- Fink says compute demand is growing faster, not slowing, but the US supply lags.
- He added that too much crypto leverage had to wash out, and now sees stability at levels.
- Fink is also bullish on markets for the next 12 months, driven by the tech revolution.
BlackRock CEO Larry Fink, celebrating 50 years in finance, sat down for an interview this week and delivered an assessment of where the AI buildout stands, where it is falling short, and why he remains bullish on markets despite the scale of capital being consumed.
On Crypto and Leverage: More Stable Now
Asked about leverage risk in global markets following sharp swings in South Korea’s Kospi, Fink said the overall leverage picture is not comparable to 2008. He acknowledged that crypto once carried too much embedded leverage, which is why the market needed to wash out.

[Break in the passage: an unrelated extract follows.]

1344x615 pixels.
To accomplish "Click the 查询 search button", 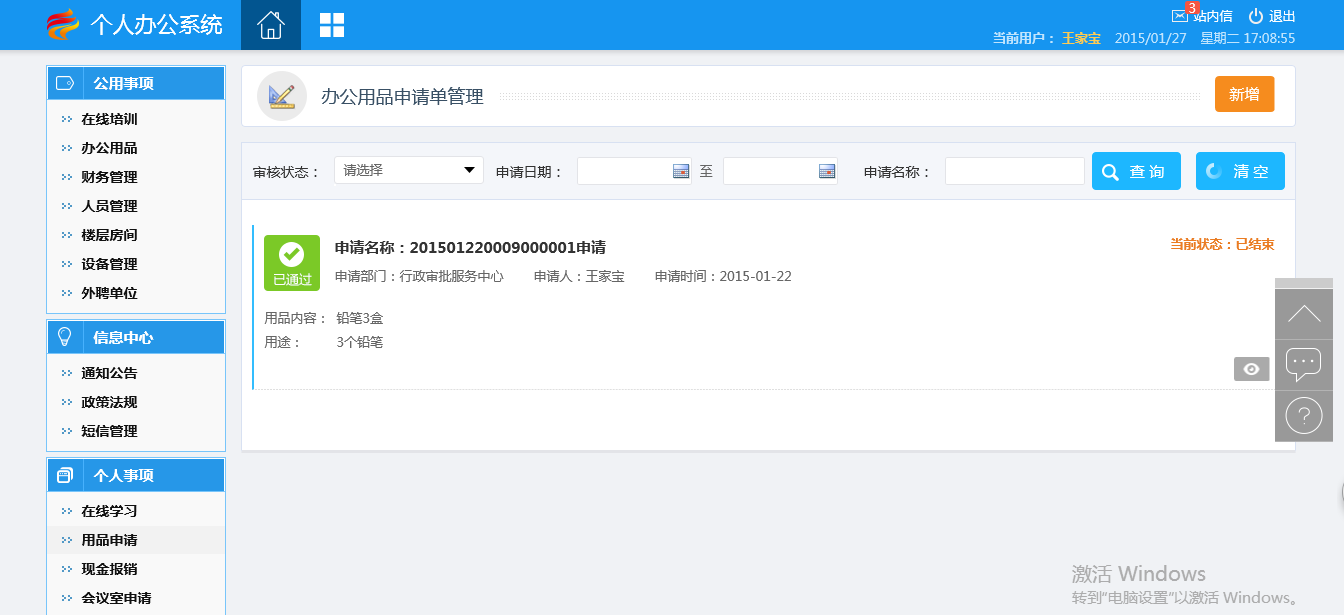I will [x=1136, y=171].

“I was always worried about the leverage in Bitcoin and crypto. There was too much. That’s why we had to wash out,” he said. “I think there’s more stability at these levels here.”
Bullish on the Next 12 Months
Despite all those concerns, Fink closed with a clear view of markets. The technological revolution is raising margins across industries, and he expects that to continue.
“I’m very bullish on the markets over the next 12 months,” he said. “The technological revolution is going to power better margins for more companies.”
Power Is the Real Bottleneck
Fink opened up about what he is seeing across his conversations with hyperscalers. Supply is not keeping up with demand, and that gap is growing rather than closing. “The demand for compute is not slowing down. It’s growing faster. The problem we have as a country is we’re not investing fast enough,” he said.
His other concern is whether the United States can build the power infrastructure fast enough to sustain the AI revolution without raising electricity prices for ordinary consumers and small businesses.
He pointed to China building 100 gigawatts of nuclear capacity and close to 100 gigawatts of solar as evidence that the US is not moving with enough urgency. State-level moratoriums on energy development alarmed him particularly.
Larry Fink said governments should focus on expanding affordable electricity generation instead of imposing AI moratoriums to maintain leadership in AI.